Richard Petty Museum
- Established: 1998
- Location: 311 Branson Mill Road, Randleman, North Carolina
- Coordinates: 35°53′26″N 79°48′03″W﻿ / ﻿35.89056°N 79.80083°W
- Founder: Lynda Petty
- Website: richardpettymuseum.com

= Richard Petty Museum =

Museum in North Carolina, United States

The Richard Petty Museum, sometimes known as the Petty Museum is dedicated to the Petty family's NASCAR legacy. The museum is located on Branson Mill Rd., in the family's home town of Level Cross, North Carolina. The museum was established in 1998 as a look into the life and career of Richard Petty, and includes items from the family's own collections (including vintage cars), a kids' "pit stop" where children can design their own race cars. Among the vintage cars is a rare Plymouth Superbird.

==Locations==
The museum was originally located in Level Cross but moved to nearby Randleman, North Carolina in 2003 when Petty Enterprises needed the museum's space. Randleman was chosen as a location as it was the nearest town and also the place where Richard and his wife Lynda went to high school. In 2014, it moved back to its original home near the Petty Garage and Richard Petty's home in March 2014.

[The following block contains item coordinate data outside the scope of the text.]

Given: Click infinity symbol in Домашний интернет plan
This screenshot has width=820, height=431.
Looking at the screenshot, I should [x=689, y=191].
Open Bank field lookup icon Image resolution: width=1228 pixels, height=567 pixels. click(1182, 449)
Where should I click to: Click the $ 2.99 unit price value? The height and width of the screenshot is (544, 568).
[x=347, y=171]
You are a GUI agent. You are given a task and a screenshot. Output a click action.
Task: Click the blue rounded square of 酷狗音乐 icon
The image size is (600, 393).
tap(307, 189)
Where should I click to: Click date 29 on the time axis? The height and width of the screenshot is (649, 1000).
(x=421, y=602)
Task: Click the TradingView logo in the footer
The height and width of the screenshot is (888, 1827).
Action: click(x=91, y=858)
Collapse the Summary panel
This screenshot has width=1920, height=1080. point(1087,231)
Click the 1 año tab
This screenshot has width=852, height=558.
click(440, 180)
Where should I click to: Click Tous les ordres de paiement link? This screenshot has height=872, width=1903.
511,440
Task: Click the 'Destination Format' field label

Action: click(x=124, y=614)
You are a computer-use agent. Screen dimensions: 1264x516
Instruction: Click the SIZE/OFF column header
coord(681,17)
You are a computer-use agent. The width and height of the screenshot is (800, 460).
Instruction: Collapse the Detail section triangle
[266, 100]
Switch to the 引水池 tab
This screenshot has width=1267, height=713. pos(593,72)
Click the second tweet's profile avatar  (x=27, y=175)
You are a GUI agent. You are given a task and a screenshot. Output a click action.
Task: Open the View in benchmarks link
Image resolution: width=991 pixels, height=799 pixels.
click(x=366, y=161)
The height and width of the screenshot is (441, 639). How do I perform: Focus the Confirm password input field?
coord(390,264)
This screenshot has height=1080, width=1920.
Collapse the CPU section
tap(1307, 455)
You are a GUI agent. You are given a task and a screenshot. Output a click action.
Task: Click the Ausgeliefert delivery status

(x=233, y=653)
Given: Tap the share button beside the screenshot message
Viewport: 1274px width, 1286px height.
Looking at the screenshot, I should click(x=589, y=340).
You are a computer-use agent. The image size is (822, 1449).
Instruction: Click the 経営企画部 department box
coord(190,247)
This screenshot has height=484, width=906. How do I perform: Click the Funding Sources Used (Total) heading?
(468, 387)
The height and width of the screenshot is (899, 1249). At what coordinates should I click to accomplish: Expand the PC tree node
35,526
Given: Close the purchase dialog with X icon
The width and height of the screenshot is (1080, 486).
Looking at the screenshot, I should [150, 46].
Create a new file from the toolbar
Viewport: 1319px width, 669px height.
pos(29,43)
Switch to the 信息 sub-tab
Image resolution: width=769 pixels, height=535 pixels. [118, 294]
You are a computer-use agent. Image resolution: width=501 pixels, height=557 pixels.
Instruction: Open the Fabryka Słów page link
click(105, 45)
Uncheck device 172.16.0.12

The new museum complex includes the "A-Frame Building", the first home of Petty Engineering and the "Lee Petty House", where Richard and his brother Maurice were born. It includes exhibits about all four members of the Petty family who are in the NASCAR Hall of Fame including Lee, Richard, Maurice and Dale Inman. There are plans to further expand the museum to include more on Lee Petty's legacy as well as the "Reaper Shed", the spot where Lee founded Petty Engineering.